Roos Franz F, Jacob Riko, Grossmann Jonas, Fischer Bernd, Buhmann Joachim M, Gruissem Wilhelm, Baginsky Sacha, Widmayer Peter
Institute of Theoretical Computer Science, Institute of Plant Science, Institute of Computational Science, ETH Zurich, CH-8092 Zurich, Switzerland.
Bioinformatics. 2007 Nov 15;23(22):3016-23. doi: 10.1093/bioinformatics/btm417. Epub 2007 Sep 3.
Tandem mass spectrometry allows for high-throughput identification of complex protein samples. Searching tandem mass spectra against sequence databases is the main analysis method nowadays. Since many peptide variations are possible, including them in the search space seems only logical. However, the search space usually grows exponentially with the number of independent variations and may therefore overwhelm computational resources.
We provide fast, cache-efficient search algorithms to screen large peptide search spaces including non-tryptic peptides, whole genomes, dozens of posttranslational modifications, unannotated point mutations and even unannotated splice sites. All these search spaces can be screened simultaneously. By optimizing the cache usage, we achieve a calculation speed that closely approaches the limits of the hardware. At the same time, we control the size of the overall search space by limiting the combinations of variations that can co-occur on the same peptide. Using a hypergeometric scoring scheme, we applied these algorithms to a dataset of 1 420 632 spectra. We were able to identify a considerable number of peptide variations within a modest amount of computing time on standard desktop computers.

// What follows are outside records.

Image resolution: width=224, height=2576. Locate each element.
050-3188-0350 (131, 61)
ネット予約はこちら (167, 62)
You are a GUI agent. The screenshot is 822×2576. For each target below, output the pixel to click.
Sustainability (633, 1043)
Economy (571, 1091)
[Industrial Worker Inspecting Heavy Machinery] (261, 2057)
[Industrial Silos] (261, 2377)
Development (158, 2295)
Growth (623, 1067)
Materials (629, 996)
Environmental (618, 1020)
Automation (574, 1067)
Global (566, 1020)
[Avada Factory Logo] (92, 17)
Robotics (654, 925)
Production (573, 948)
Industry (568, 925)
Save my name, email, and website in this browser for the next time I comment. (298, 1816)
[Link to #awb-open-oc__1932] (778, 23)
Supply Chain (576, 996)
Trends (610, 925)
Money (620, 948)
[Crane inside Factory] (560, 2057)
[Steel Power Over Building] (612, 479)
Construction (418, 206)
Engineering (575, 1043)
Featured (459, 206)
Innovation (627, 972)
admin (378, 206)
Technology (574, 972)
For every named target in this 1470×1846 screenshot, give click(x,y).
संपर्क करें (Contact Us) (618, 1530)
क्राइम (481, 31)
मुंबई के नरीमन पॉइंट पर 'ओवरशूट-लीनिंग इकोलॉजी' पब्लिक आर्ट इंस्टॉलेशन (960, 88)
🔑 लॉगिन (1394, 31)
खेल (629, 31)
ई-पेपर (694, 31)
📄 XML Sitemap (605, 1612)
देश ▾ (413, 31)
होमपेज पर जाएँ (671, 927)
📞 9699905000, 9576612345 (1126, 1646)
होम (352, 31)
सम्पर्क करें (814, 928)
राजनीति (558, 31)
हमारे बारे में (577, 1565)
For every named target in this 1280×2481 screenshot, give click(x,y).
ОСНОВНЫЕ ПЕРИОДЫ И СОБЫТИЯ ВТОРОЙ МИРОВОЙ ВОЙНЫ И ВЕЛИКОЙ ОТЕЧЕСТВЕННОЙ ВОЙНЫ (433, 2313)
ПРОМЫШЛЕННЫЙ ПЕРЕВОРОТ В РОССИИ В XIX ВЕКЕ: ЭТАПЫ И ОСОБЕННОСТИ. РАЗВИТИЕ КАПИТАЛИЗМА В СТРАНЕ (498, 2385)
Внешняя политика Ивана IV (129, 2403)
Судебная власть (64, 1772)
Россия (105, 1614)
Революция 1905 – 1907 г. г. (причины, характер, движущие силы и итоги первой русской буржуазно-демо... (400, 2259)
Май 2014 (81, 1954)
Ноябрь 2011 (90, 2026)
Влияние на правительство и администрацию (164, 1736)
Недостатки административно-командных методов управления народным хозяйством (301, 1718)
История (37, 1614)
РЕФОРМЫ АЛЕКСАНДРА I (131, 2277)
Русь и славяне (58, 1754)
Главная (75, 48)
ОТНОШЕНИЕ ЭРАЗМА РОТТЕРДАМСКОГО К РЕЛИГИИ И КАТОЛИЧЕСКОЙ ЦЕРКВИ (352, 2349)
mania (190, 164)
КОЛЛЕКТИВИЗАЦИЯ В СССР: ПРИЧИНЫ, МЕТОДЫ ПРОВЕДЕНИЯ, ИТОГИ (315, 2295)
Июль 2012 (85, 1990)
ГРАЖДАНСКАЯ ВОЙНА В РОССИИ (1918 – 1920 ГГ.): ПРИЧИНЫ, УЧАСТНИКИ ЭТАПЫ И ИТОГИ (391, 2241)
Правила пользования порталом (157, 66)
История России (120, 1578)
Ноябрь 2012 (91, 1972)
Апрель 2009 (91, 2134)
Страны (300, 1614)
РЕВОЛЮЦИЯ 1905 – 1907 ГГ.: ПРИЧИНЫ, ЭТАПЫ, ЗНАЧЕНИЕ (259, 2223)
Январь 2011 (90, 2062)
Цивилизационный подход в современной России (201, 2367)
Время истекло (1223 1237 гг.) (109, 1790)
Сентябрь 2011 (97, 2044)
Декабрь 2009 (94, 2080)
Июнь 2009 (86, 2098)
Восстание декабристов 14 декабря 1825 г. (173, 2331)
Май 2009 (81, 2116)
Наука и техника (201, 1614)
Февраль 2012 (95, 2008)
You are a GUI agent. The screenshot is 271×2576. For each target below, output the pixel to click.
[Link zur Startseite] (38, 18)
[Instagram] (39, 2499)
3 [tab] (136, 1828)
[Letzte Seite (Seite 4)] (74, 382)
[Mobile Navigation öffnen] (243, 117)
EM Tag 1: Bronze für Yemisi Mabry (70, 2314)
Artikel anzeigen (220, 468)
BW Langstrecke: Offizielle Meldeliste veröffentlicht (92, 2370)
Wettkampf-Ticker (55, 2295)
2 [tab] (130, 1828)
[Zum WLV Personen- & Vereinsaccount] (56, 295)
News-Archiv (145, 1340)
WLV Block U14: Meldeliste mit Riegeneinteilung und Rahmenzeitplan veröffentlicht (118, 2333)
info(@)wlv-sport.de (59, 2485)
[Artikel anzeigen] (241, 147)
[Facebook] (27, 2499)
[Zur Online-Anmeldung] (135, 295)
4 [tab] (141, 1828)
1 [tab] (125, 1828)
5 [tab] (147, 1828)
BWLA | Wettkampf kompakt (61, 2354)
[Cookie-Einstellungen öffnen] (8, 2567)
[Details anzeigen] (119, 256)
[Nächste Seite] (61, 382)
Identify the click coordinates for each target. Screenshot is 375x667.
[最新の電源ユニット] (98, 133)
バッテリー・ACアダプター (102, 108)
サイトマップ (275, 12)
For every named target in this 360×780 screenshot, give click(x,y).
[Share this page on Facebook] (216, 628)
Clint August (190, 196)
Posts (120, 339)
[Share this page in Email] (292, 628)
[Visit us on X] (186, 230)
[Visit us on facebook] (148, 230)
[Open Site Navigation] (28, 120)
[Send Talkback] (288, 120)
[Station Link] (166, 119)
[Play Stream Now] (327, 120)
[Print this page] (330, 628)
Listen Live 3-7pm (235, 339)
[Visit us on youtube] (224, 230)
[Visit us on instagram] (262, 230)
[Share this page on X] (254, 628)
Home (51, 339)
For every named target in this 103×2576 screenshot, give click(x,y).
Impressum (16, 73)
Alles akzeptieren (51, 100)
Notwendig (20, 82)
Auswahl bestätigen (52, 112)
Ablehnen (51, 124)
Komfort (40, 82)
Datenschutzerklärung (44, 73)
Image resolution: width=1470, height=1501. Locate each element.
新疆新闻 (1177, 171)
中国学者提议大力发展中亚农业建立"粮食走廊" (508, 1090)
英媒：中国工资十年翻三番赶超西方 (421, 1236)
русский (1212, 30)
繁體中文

串联质谱法可实现对复杂蛋白质样品的高通量鉴定。如今,针对序列数据库搜索串联质谱图是主要的分析方法。由于可能存在多种肽段变异形式,将它们纳入搜索空间似乎是合理的。然而,搜索空间通常会随着独立变异数量呈指数增长,因此可能会耗尽计算资源。
我们提供了快速、高效缓存的搜索算法,用于筛选大型肽段搜索空间,包括非胰蛋白酶肽段、全基因组、数十种翻译后修饰、未注释的点突变甚至未注释的剪接位点。所有这些搜索空间都可以同时进行筛选。通过优化缓存使用,我们实现了接近硬件极限的计算速度。同时,我们通过限制同一肽段上可能同时出现的变异组合来控制整体搜索空间的大小。使用超几何评分方案,我们将这些算法应用于一个包含1420632个质谱图的数据集。在标准台式计算机上,我们能够在适度的计算时间内识别出大量的肽段变异。